Erwerb von NPLs (Non-Performing Loans)
Die Risikomanager der deutschen Kreditinstitute erwarten laut der Wintererhebung des NPL-Barometers (Dezember 2022), herausgegeben von der Bundesvereinigung Kreditankauf und Servicing sowie der Frankfurt School of Finance & Management, dass der Bestand notleidender Kredite, sog. NPLs, bis Ende 2023 auf EUR 35,3 Mrd. anwachsen wird. Ende 2024 dürfte das Volumen notleidender Kredite laut der Befragung bei EUR 38,1 Mrd. liegen – dies entspricht einem Zuwachs von 24% gegenüber September 2022. Zugleich wird seit einigen Jahren auf EU-Ebene regulatorischer Druck auf Kreditinstitute ausgeübt, ihre NPL-Quoten zu senken.
Dieser im Wachstum befindliche NPL-Markt stellt für potentielle Erwerber in Zeiten von abnehmenden Immobilieninvestitionen eine gangbare Alternative dar, um die Sicherungsmittel der Banken, welche oftmals aus Immobilien bestehen, im Rahmen der NPL-Transaktion übertragen zu bekommen. Auf diese Weise wird der Erwerber zudem in die Lage versetzt, an Immobilien (oder andere Vermögenswerte) als Sicherungsmittel zu gelangen, die anderweitig nicht zum Verkauf gestanden hätten.
Zu beachten ist, dass in Deutschland die Verwertung der als Sicherheit dienenden Immobilie nicht dazu führt, dass der Gläubiger unmittelbar Eigentümer der Immobilie wird. Vielmehr findet eine Verwertung der Immobilie im Wege der Zwangsversteigerung oder im Rahmen eines freihändigen Verkaufs statt, wobei ein solcher Erwerb grundsätzlich auch durch den NPL-Erwerber selbst stattfinden kann. Daneben können potentielle Erwerber bei Verfolgung einer sog. Loan-to-Own-Strategie zunächst die Schulden eines Unternehmens erwerben, diese dann mit Zustimmung des Schuldners in Eigenkapital des Unternehmens umwandeln (sog. Debt-to-Equity Swap) und sich auf diese Weise letztlich die Kontrolle über das Unternehmen sichern.

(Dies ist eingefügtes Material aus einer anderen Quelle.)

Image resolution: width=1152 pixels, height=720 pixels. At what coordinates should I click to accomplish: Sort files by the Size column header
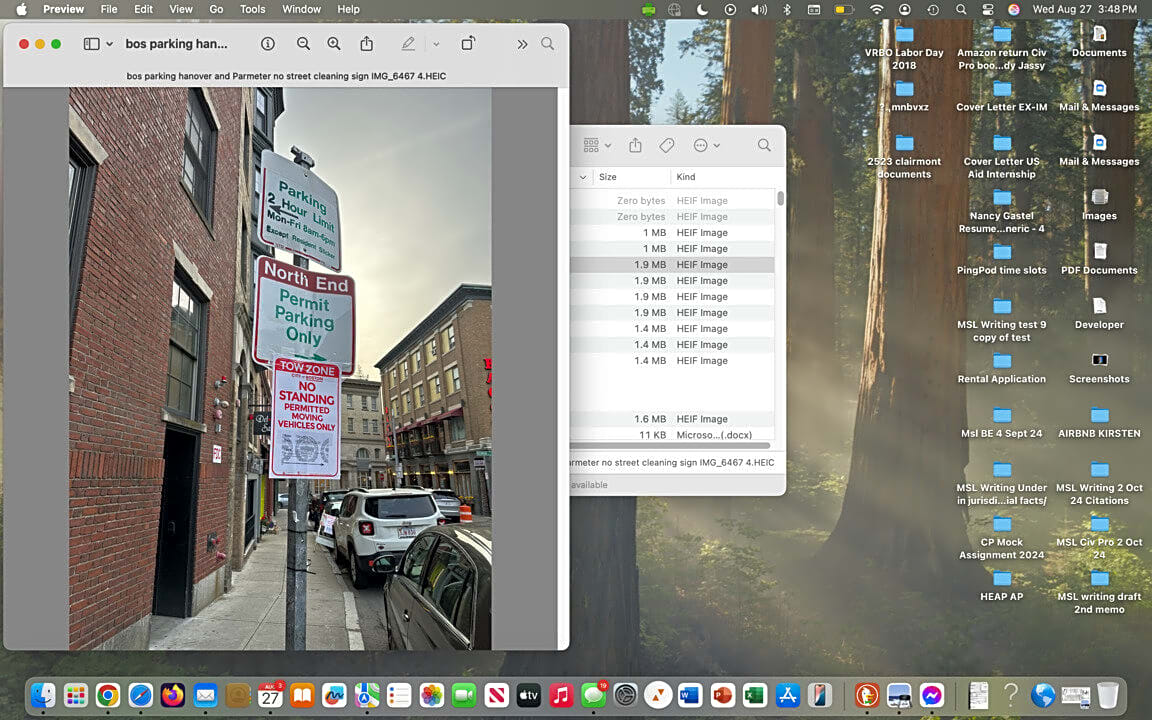[608, 177]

Des Weiteren besteht die Chance, dass sich der erworbene Unternehmensanteil z.B. nach einer Restrukturierung des Unternehmens im Wert erhöht.
Während in der Vergangenheit das Ziel von NPL-Transaktionen oftmals noch in einer kurzfristigen Verwertung der Kreditsicherheit im Wege von zeitnahen Zwangsversteigerungen bestand, ist der allgemeine Fokus auf das Prinzip der Nachhaltigkeit durch die steigende Attraktivität von ESG-Produkten mittlerweile auch auf den NPL-Markt übertragbar: Potentiellen Investoren steht die Möglichkeit offen, neben der unmittelbaren Verwertung von Kreditforderungen auch indirekt über ein aktives Management der als Sicherheiten dienenden Immobilien zu profitieren, indem diese in Kooperation mit den weiteren Beteiligten durch Umsetzung der richtigen ESG-Strategie zu einem höherwertigen Asset entwickelt werden. Eine solche Aufwertung der Bestandsimmobilie z.B. durch den Einsatz ressourcen- und umweltschonender Technologien im Rahmen einer Sanierung kann zu einer profitableren Platzierung der Immobilie am Markt beitragen, als es eine kurzfristige Zwangsversteigerung der derzeitigen Bestandsimmobilie in ihrem nicht-ESG-konformen Zustand erlauben würde. Nicht zu vernachlässigen wäre zudem die hiermit verbundene positive Öffentlichkeitswirkung sowohl für den NPL-Veräußerer als auch den NPL-Erwerber.